Hunt, who is now chairman of the Commons Health and Social Care Committee, said the situation was “very serious”.
“The warning light on the NHS dashboard is not flashing amber, it is flashing red,” he told the BBC Radio 4 Today programme this morning.
“Covid hospital patients are doubling every two weeks. That means we are heading for 10,000 Covid hospital patients by the end of August, which is about 20 times higher than this time last year. It is a very serious situation.
“I think coming into September we are almost certainly going to see infections reach a new daily peak going above the 68,000 daily level, which was the previous daily record in January.
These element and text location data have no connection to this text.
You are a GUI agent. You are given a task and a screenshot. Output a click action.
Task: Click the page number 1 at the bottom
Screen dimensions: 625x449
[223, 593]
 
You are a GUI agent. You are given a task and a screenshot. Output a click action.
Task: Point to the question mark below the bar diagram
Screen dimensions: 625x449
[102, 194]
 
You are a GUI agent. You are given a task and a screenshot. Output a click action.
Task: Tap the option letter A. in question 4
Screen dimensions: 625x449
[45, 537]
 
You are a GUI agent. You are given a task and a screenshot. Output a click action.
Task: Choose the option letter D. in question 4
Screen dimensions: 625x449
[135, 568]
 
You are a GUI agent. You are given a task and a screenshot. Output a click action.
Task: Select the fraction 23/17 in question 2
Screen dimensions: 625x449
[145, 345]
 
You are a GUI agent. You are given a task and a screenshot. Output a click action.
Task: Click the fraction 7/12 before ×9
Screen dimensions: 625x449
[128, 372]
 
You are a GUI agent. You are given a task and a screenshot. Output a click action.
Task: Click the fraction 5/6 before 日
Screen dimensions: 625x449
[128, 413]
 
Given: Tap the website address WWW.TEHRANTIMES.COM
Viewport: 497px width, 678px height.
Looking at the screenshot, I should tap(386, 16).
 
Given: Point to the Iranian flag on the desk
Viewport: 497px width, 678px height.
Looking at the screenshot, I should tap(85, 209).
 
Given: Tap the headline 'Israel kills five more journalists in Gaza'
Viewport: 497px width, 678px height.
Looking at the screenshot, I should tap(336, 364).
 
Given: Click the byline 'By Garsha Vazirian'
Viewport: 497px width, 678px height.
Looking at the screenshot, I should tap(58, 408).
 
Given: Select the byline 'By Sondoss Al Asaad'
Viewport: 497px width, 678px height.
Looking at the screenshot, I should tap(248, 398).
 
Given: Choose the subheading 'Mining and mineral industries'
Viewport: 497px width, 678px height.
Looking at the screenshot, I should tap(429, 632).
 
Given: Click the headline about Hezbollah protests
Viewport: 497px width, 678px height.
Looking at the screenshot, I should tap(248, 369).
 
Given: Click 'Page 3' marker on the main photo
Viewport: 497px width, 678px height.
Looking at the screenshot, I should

“If they are still going up as the schools are coming back I think we are going to have to reconsider some very difficult decisions. How we behave over the next few weeks will have a material difference.”
Hunt said the Government needed to make changes to the NHS Covid app amid signs people were deleting it due to the high numbers being ‘pinged’ and told to self-isolate.
“The risk with that app is that it is beginning to lose social consent and so we should either make it less sensitive or move to a system where you have to get a test when you are pinged.
“The risk is that if people are deleting the app then you can’t even ping them to ask them to have a test.”